Make aid work - and drop the debt!
In Accra, the capital of Ghana, over 1,000 officials from donor and developing countries will meet from 2nd to 4th September 2008 to report back on progress made against aid targets set in Paris in 2005, and to endorse a new Accra Agenda for Action on aid. Politicians made high level promises to make aid better for poor people at the last forum in Paris, but lack of progress on these commitments means their credibility is now at stake.
The UK and other rich country governments have a responsibility to ensure that concrete actions are agreed in Accra which ensure aid is effective in meeting the needs of those for whom it is intended.
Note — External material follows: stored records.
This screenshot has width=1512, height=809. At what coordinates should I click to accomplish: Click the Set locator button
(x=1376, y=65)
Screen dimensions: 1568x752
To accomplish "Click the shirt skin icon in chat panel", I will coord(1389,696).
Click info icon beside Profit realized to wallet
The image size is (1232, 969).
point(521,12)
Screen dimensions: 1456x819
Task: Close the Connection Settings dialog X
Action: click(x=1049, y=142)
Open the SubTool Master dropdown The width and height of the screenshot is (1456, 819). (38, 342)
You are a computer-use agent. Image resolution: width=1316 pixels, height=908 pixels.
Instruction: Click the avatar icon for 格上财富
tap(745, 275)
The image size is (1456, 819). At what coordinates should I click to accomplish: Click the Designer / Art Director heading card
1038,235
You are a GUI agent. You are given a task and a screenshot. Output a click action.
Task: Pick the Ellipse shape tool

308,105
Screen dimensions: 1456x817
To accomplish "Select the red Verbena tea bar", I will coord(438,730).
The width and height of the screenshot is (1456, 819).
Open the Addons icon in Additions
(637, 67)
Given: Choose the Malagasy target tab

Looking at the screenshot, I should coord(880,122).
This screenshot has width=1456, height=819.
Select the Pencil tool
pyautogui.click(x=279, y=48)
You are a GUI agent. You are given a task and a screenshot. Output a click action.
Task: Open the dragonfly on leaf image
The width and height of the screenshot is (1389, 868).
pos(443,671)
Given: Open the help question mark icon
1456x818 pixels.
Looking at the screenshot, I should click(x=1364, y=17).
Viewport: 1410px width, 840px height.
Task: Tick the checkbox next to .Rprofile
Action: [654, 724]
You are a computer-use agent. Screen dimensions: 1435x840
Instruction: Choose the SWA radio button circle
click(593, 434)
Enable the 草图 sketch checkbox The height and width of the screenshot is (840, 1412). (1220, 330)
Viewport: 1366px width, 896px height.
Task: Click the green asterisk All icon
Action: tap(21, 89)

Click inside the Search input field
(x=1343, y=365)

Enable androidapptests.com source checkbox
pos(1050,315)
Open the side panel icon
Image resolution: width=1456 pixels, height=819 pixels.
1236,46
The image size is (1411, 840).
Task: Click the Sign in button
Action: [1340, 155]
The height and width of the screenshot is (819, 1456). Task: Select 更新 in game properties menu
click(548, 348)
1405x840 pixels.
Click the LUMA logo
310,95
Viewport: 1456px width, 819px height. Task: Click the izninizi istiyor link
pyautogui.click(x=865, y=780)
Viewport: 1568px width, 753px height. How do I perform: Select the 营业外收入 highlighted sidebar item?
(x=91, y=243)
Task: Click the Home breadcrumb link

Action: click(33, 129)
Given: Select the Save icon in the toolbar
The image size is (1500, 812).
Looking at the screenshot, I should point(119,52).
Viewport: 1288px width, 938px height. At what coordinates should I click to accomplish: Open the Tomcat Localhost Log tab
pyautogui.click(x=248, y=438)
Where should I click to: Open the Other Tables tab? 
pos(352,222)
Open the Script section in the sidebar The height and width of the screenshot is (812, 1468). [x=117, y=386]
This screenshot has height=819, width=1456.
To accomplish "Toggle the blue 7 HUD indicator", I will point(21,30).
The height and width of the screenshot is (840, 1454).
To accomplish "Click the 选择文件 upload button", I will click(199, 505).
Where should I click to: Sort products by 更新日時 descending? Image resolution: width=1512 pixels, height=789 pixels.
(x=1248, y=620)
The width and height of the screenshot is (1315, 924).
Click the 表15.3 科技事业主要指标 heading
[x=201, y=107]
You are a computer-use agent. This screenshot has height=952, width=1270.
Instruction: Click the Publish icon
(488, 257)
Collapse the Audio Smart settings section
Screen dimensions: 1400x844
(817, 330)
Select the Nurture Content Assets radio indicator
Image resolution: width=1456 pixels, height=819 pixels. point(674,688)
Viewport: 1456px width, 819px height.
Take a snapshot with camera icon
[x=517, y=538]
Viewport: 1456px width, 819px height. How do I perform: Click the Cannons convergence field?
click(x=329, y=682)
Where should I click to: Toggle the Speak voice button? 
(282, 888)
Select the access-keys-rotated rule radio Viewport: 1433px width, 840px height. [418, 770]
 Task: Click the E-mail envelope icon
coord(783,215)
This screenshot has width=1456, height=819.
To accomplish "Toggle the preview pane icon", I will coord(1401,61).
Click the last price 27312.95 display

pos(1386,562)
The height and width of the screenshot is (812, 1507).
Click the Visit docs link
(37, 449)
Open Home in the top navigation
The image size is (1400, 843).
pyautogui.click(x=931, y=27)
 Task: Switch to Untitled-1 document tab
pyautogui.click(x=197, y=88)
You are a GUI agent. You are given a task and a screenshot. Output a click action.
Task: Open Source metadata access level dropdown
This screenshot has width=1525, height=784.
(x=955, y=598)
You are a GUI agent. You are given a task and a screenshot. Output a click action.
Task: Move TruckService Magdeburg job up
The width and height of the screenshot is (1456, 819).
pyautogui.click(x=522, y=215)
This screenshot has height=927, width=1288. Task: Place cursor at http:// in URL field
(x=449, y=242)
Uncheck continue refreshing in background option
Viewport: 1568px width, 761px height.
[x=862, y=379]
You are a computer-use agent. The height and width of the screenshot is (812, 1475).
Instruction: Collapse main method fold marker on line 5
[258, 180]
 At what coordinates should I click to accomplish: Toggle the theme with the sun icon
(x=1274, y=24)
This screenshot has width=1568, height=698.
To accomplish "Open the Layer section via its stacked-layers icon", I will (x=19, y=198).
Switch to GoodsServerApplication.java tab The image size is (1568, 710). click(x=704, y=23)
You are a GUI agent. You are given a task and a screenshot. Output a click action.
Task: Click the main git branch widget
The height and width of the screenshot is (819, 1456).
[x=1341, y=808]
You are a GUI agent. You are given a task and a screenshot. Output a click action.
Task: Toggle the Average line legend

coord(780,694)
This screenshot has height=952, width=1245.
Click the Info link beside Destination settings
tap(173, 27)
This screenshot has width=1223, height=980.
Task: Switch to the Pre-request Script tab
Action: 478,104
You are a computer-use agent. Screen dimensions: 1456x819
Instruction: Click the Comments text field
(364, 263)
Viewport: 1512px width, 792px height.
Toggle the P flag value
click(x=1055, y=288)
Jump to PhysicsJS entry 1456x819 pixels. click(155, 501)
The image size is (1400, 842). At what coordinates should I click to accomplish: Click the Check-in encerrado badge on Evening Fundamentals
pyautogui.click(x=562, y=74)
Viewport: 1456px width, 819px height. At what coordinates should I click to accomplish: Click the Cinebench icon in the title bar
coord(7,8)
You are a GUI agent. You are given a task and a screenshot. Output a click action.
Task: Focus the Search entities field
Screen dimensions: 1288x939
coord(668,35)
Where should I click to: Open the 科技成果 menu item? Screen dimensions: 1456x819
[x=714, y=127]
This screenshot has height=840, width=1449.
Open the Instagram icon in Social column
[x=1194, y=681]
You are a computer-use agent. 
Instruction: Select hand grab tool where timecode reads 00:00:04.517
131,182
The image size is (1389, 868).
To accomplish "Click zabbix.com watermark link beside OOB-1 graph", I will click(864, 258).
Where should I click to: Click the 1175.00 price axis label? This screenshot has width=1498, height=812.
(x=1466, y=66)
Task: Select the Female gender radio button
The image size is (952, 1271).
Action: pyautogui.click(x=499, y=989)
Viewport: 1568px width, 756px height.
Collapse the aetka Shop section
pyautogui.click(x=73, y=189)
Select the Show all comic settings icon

Beyond this, Jubilee Debt Campaign and our colleagues in the global debt movement are also gravely concerned that the debt issue is largely absent from the discussion about aid effectiveness. We endorse the statement by Jubilee South which highlights this concern.
The current international debt relief initiatives have not resolved the problem of debt. Too few countries have received too little debt cancellation. Meanwhile new debts are being accumulated. Even the best-intentioned aid cannot be effective as long as many countries from Africa, Latin America and the Caribbean, Asia and the Pacific continue to lose huge amounts of much needed resources to debt servicing.
Moreover, a major part of what rich countries count as aid is actually given in the form of loans, which add to the already huge debt stocks claimed from many countries in the South. For example, only 9% of World Bank funding for poor countries in 2007 was given in the form of grants - the rest was loans.
While many of these loans are either interest-free, have interest rates below the market level or come with a grace period, they nevertheless increase the amount of money the countries of the South have to send out of the country paying off their debts. Aid should be given as grants, not loans, so that the debt burdens of poor countries are not increased.
Because of Accra’s limited agenda, it is important to see this meeting in the wider context of international attention this autumn on the challenges of world poverty. The UN summit on 25 September will discuss progress in achieving the Millennium Development Goals, followed by Global Debt Week and the Stand Up and Act mobilisation in October, and the UN Financing for Development conference at the end of November. This UN meeting will address debt, as well as issues such as trade, taxation, reform of the financial institutions, and aid – in other words many of the areas of global finance that need to be reformed if poverty is really going to be tackled.